Auf dem Münchner Sonnendeck

Wo der Raum aufhört und die Terrasse anfängt, ist nicht so wichtig. Sicher ist: In der Bar of Bel Air im Werksviertel am Ostbahnhof verpasst man keinen Sonnenstrahl.

“Wenn ich nicht hier bin, bin ich auf’m Sonnendeck.” Wer sich noch an das Lied von PeterLicht erinnert und sich dazu jemals einen idealen Ort vorgestellt hat: Den gibt es jetzt mitten in München. Dieses Sonnendeck befindet sich zwischen Hochhäusern, Straßen und Gleisen, in und über bunten Schiffscontainern.

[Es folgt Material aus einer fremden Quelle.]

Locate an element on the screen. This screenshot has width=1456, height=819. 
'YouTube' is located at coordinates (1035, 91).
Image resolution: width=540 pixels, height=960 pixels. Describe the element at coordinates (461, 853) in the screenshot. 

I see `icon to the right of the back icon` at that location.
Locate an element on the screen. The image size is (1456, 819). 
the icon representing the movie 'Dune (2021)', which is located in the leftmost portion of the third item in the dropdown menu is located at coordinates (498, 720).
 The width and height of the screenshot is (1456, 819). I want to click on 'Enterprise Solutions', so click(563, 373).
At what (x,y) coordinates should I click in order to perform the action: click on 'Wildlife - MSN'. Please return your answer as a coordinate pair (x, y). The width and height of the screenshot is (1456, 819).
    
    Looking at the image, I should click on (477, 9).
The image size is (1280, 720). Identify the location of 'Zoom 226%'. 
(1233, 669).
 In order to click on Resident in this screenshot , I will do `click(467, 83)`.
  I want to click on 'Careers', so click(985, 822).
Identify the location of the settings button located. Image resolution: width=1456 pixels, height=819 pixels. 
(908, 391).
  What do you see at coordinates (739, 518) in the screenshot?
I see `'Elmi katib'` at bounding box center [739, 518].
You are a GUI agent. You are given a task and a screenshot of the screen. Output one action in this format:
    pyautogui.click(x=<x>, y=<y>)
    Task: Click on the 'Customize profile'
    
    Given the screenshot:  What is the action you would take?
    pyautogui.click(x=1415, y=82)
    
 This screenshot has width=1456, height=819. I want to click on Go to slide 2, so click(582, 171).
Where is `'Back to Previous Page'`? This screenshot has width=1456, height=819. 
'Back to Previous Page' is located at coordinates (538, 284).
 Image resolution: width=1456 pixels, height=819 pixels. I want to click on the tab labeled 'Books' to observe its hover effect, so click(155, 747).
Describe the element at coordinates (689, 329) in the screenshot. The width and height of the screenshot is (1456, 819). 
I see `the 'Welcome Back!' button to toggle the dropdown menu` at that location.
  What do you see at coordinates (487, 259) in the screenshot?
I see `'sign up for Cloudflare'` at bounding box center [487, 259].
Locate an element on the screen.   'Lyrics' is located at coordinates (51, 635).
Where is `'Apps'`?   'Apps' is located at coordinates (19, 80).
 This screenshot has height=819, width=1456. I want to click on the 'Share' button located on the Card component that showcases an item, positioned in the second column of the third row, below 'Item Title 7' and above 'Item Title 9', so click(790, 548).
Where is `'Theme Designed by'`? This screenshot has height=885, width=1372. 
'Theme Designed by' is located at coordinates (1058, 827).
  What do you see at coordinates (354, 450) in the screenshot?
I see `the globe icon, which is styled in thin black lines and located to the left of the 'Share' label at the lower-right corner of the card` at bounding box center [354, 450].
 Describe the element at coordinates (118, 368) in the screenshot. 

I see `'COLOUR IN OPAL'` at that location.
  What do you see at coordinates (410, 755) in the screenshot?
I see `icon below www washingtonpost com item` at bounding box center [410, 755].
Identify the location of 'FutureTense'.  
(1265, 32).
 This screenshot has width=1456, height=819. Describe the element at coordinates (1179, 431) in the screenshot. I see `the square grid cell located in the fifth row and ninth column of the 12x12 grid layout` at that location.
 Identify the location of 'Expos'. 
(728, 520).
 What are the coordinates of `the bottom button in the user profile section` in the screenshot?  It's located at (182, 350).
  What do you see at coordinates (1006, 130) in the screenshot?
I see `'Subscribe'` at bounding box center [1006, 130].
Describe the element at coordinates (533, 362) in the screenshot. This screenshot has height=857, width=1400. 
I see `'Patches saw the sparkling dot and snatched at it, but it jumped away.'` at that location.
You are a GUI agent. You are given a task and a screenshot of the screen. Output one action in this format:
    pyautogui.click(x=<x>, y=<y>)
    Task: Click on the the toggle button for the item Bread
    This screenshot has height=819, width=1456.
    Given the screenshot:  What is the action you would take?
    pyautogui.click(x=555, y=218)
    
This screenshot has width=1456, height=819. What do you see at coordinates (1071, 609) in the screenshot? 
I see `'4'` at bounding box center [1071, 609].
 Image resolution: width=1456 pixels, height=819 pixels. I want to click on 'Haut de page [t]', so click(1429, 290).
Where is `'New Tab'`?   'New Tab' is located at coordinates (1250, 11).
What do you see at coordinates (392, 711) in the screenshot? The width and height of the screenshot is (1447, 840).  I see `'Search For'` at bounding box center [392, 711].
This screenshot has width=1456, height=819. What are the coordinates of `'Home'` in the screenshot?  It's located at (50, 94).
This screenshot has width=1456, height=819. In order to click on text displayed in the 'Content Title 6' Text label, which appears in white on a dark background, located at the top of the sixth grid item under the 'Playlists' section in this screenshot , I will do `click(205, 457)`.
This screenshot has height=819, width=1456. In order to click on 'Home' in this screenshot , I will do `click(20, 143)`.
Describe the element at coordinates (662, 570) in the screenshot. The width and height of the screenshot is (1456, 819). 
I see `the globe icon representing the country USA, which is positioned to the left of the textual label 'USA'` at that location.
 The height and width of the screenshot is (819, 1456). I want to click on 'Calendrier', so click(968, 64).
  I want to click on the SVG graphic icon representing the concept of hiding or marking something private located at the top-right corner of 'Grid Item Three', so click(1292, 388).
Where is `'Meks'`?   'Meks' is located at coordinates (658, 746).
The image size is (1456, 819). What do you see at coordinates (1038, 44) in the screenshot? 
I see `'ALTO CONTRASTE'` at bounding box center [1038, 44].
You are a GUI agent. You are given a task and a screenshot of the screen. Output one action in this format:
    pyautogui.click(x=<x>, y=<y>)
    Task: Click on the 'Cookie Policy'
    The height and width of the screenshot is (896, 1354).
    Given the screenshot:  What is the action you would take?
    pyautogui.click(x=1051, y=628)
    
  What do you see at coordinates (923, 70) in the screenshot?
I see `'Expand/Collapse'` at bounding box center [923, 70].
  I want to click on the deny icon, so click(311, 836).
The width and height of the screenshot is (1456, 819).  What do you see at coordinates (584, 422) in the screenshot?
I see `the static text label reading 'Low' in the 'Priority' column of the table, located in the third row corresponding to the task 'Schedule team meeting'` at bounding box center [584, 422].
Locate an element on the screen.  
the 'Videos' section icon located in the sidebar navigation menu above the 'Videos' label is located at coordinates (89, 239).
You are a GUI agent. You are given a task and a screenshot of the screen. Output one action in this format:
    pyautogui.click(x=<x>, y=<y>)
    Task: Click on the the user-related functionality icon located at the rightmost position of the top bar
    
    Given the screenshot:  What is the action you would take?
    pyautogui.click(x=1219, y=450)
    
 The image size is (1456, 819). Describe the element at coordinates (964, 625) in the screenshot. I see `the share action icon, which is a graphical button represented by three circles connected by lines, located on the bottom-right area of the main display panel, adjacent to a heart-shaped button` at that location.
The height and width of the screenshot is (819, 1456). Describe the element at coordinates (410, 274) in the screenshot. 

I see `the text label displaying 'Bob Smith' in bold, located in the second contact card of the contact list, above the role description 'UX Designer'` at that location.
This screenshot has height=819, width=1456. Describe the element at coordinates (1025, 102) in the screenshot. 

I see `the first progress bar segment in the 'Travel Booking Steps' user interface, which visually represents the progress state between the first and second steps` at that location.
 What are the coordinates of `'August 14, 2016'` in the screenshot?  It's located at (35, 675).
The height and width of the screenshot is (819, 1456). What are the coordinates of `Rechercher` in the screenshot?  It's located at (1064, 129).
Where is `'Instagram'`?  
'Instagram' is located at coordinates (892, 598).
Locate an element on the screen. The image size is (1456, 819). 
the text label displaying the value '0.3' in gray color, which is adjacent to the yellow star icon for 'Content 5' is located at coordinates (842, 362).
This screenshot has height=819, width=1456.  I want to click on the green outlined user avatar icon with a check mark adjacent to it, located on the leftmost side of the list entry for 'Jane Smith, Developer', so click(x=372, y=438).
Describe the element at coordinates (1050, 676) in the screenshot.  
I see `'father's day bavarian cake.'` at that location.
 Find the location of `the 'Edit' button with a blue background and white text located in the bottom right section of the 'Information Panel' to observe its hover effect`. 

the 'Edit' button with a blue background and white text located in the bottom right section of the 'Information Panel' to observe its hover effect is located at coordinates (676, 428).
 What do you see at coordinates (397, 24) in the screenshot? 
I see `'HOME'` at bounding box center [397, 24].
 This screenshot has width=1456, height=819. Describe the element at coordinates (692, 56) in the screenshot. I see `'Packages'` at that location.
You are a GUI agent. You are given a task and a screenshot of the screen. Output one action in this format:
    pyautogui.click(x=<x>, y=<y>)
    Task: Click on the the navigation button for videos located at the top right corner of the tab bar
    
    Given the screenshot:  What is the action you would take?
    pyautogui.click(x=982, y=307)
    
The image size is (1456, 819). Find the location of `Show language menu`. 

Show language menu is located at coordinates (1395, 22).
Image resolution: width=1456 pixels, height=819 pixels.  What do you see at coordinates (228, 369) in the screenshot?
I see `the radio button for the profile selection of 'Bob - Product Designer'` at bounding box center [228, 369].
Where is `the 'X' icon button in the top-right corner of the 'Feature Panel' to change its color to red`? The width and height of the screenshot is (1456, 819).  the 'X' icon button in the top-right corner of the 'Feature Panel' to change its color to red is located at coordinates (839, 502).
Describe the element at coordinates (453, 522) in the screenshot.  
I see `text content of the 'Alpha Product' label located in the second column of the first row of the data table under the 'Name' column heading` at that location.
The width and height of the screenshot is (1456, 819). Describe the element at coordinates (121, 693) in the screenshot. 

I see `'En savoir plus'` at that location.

Am Ostbahnhof wächst das Container Collective, ein auf drei Jahre angelegtes Zwischennutzungsprojekt . Vorbei an einem Café und Künstlerateliers führen zwei Treppen nach oben zu einer langgestreckten Terrasse – und zur Bar of Bel Air. Auf hellen Holzplanken stehen Bierbänke und Liegestühle, die an einem sonnigen Wochenende genauso schnell besetzt sind wie die hellblauen Klappstühle an den knallgelben Tischen.

Auf einer Seite der Terrasse öffnet sich die eigentliche Bar. Hinter dem Holztresen steht Neville Kuhlmann und mixt Drinks, vor ihm eine Glasfront und weit geöffnete Türen. Wo der Raum aufhört und die Terrasse anfängt? Unklar. Sogar an sonnenfreien Tagen oder spätabends bleiben die Türen offen, dafür gibt es dann Heizstrahler und warme Decken. Die Einrichtung im Inneren ist schlicht, vor dem Tresen sind Barhocker aufgereiht. Seitlich davon stehen kleine Tische, etwa ein Dutzend Gäste haben hier Platz, tiefhängende Glühbirnen verbreiten wohliges Licht.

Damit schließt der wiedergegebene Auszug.